The US also has a structural advantage: one powerful executive branch leading a unified state versus a patchwork of EU and non-EU states working to overcome coordination challenges. Taken together, in our view, these factors make it likely that some redefined status for Greenland emerges in 2026-2027. The most probable outcome, we believe, is one that nominally preserves Danish sovereignty—perhaps with a slimmer chance Greenland gains independence)—but cedes significant economic and military authority to the US.

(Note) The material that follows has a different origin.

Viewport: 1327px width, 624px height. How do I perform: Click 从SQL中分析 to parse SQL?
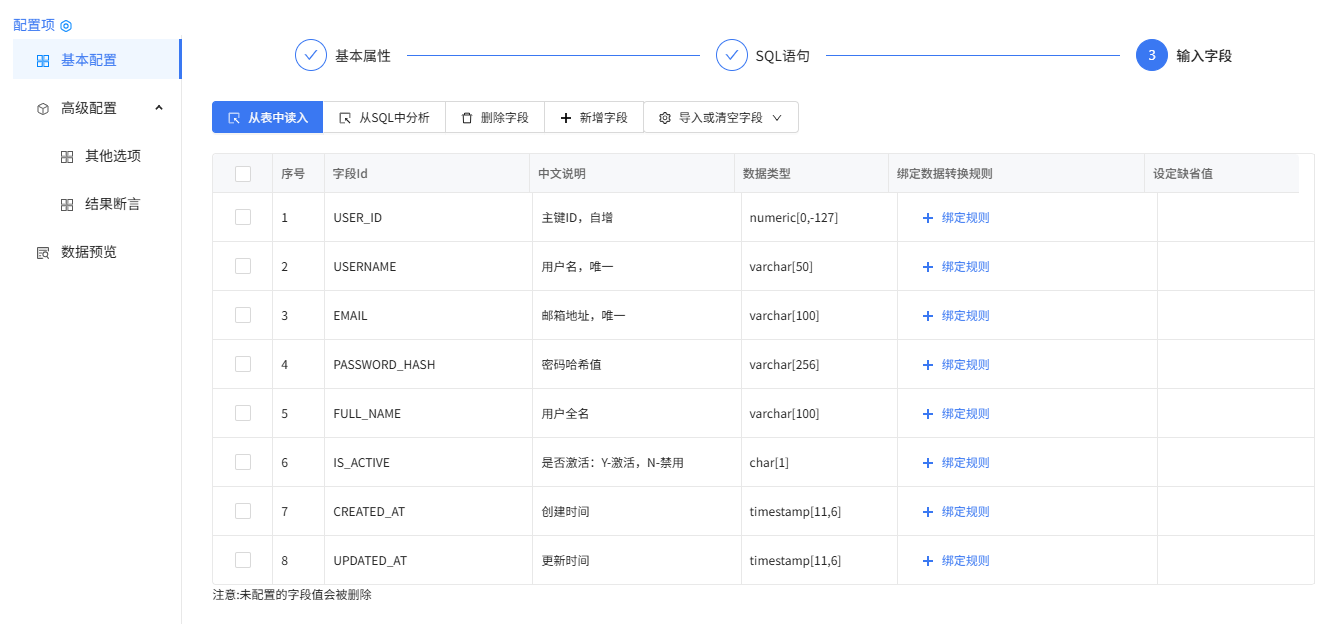384,117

This seems hard to imagine given how aggressively the US President has elevated the issue. Still, 2026 could generate enough competing crises requiring global attention to push Greenland temporarily out of the spotlight. Europe’s underappreciated advantage here is time: the longer negotiations drag on, the greater the chance that other priorities rise to the top—for example, progress on Cuba or Iran. And while the isolationist foreign policy wing of MAGA shapes much of the rhetoric, the vast majority of Trump 2.0 foreign policy decisions have enjoyed the imprimatur of realists, who also happen to be trans-Atlanticists. Any durable shift in Greenland’s status requires their involvement, and they do not see alliance discord as strategically useful in strengthening America’s position in the world.
This is a very low probability, though not impossible, scenario. Annexation carries clear downsides: legal complexity, social and governance costs, and a near-guaranteed rupture in trans-Atlantic relations. From Europe’s perspective, it would be catastrophic, effectively dismantling even the facade of collective security. Both sides have strong incentives to avoid this outcome, but it remains a risk if negotiations accidentally veer into miscalculation and someone crosses a red line that becomes difficult to unwind.
While we’re confident about the ultimate direction of travel, we’re less confident that we will get there without damage. The risk of miscalculation feels higher than during last year’s trade talks, despite the similarities. The US president is emboldened by a string of foreign policy wins and is increasingly mindful of his legacy—and territorial expansion would be a dramatic one.
Trump’s success in extracting concessions from Europe last year may encourage him to press for another favorable deal. But European attitudes have hardened too. Running down the clock on Trump and his administration will remain Europe’s go-to strategy, yet pressure is growing to avoid anything that looks like appeasement. All together, it creates real potential to stumble into a trade war.
In such a trade war, financial markets may not just absorb damage—they could become Europe’s primary weapon. Europe collectively owns nearly $20 trillion in US financial assets, so sizable capital reallocation would move markets (Figure 1). The White Houses closely watches US market performance, factoring it into its decision-making calculus. Consumer confidence and spending buoy the US economy, much of it on the back of the wealth effect from high stock market returns. As a result, targeting US financial markets may well be the EU’s most potent form of leverage.
Another pathway would be the idea behind the “anti-coercion” tool under consideration in Brussels, which could hit US services exports and intellectual property—in other words, the earnings engine that drives US stock market strength.
The most likely outcome to all this, in our view, is a negotiated reset that expands US influence without breaking formal sovereignty. But the path to get there will be a bumpy one, and it’s fraught with real geopolitical and market risk. Missteps are possible, and the growing use of financial markets as leverage suggests the next moves will matter well beyond the Arctic.